The bottom line to all of this is: Most Millennials grew-up communicating electronically with their peers and that is their comfort zone. However, as I explain to them, they need to work on getting out of that online comfort zone and work at being more comfortable with in-person social settings. It is critical to their career success and relationship building professionally.

My advice to all you Millennials is to take it slow and “practice”. Go to professional networking events, at work and outside of work, or if you’re job searching, and force yourself to meet as many people as you can each time. Trust me! It gets much easier the more you do it!

Also, to get you started, follow these great tips for networking successfully at events offered by David Spinks, who wrote this article for BrazenCareerist.com, an info-packed blog site for young professionals, entitled, “13 Tips for Your First Networking Event”.

Now get out there, turn off your mobile devices, and build some new relationships by communicating the old fashioned way…in-person!

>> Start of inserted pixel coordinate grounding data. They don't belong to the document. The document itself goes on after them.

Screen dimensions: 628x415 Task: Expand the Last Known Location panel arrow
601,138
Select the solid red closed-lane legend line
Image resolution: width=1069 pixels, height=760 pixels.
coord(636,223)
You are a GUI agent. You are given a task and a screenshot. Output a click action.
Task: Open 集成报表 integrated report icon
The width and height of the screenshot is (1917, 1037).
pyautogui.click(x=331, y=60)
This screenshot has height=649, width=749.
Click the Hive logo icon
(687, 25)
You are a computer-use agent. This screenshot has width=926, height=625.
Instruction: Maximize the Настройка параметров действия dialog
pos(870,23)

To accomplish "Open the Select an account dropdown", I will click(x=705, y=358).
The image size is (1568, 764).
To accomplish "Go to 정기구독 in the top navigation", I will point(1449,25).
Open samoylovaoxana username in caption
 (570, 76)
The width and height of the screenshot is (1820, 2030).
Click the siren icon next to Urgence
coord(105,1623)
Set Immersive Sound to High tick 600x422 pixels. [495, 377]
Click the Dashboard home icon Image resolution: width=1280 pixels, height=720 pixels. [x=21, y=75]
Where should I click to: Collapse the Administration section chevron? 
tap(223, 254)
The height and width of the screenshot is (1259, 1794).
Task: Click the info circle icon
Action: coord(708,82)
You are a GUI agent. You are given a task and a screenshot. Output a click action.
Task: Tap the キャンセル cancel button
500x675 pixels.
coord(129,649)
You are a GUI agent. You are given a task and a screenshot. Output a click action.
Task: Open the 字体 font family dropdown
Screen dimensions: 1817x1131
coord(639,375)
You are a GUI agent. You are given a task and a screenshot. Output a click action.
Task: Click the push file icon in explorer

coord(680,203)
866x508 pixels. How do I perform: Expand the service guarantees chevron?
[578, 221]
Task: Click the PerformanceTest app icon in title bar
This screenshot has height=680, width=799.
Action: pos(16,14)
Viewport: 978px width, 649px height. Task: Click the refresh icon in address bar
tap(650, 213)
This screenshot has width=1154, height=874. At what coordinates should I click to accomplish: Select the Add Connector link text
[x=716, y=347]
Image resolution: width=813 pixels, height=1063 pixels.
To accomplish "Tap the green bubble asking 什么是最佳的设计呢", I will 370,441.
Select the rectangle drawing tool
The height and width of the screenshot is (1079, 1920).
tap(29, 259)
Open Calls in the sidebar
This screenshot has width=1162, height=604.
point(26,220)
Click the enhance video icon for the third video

Your “career” will thank you!

Bye for now,

Lisa

40 Percent of the Fortune 500 Won’t Exist in 10 Years Due to Gen Y

January 13th, 2012

Hi All!

Okay…so for over 5 years companies have been hiring me to conduct presentations about how to manage, recruit and retain Millennials (aka: Generation Y). And, as an expert, they also hire me to conduct training workshops for Millennial employees that cover leadership, business etiquette, generations at work, communication and personal branding for career success. BUT, according to an article I came across yesterday, it looks like I might see an uptick of even more Fortune 500 companies contacting me.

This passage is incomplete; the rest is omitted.